• **Your task**: Pick up the passage on public philosophy where it stops, continuing after its last sentence.

• **Article**:
---+---
Nearly everyone thinks about philosophy.
People ask philosophical questions and make philosophical assumptions all the time–about fairness, freedom, and friendship; obligation, family, and the environment; objectivity, taste, and facts vs. opinions; God, purpose, and what it is to live a meaningful life.
Chances are you’ve had many thoughts about these things, probably even recently.
Philosophy is not just for white-bearded men with no practical care in the world. Philosophy is relevant for us all.
Today, however, sustained philosophical thinking is practiced mostly in universities. Its benefits are bestowed only on the select few who enroll in a philosophy course.
We can do better.
Founded in November 2015, the Center for Public Philosophy is making this happen through a wide variety of programs. Some of our initiatives engage the public directly in philosophical activities; others apply insights from the history of philosophy to urgent problems of current public concern.
---+---
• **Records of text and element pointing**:
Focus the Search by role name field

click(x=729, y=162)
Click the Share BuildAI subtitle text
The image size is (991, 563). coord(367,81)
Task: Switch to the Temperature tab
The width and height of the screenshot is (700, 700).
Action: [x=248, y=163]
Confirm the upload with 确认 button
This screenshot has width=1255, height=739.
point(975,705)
---+---
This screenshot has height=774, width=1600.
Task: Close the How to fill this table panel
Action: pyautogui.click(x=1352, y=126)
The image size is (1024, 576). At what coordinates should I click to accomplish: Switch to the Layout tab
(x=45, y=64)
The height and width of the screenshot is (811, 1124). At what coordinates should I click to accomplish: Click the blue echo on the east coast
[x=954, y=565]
---+---
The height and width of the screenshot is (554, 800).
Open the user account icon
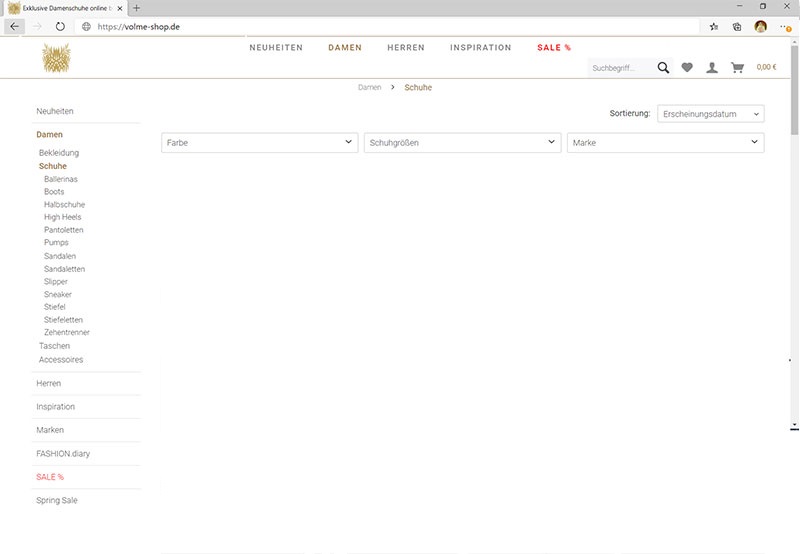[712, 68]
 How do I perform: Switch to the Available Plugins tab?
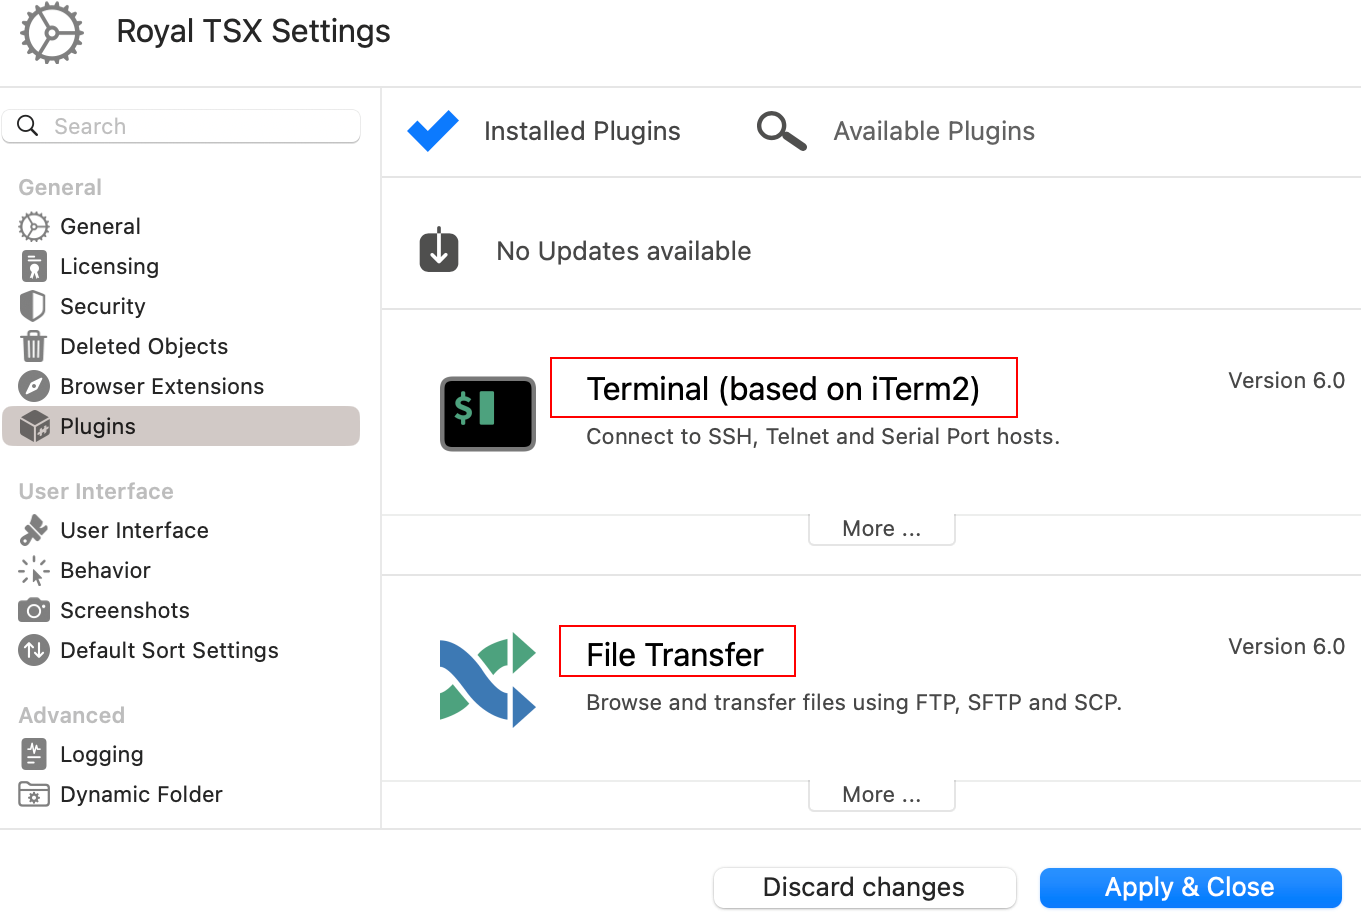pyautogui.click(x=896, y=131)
---+---
• **Expected answer**:
As citizens in a democratic society, it is our civic responsibility to make choices in a well-reasoned and informed way. And yet, today more than ever we are exposed to vast amounts of information and a wide variety of opinions that claim our attention and demand response. Impatience, overconfidence, and bias are perennial obstacles to sound reasoning, which the Internet and contemporary media have only intensified. Attention in the face of distraction; the ability to assimilate inconvenient information; a tolerance for uncertainty and not knowing the right answer—these need to be cultivated in our youngest generations, nourished in our communities, and celebrated in public discourse. Through programming, events and media, the Center seeks to empower the public with the tools and insights of philosophy, and to help foster a more thoughtful, engaged community of thinkers. Our projects include:
High schools across Northern California travel to UC Santa Cruz to discuss a wide range of contemporary ethical questions via a promising alternative debate format called the Ethics Bowl.
Faculty and graduate students from UC Santa Cruz bring philosophy to children at local elementary and middle schools, engaging them in sustained discussions of philosophical questions.
Inmates at local correctional facilities strengthen skills of reason, deliberation, and communication through supervised discussion of contemporary ethical questions.
The Center finds substantial importance in the identification and development of projects in which philosophers, in close collaboration with colleagues both inside and outside academia, explore what both groups conceive to be a promising application of a specific philosophical idea, perspective or tradition to a distinct issue of urgent public importance.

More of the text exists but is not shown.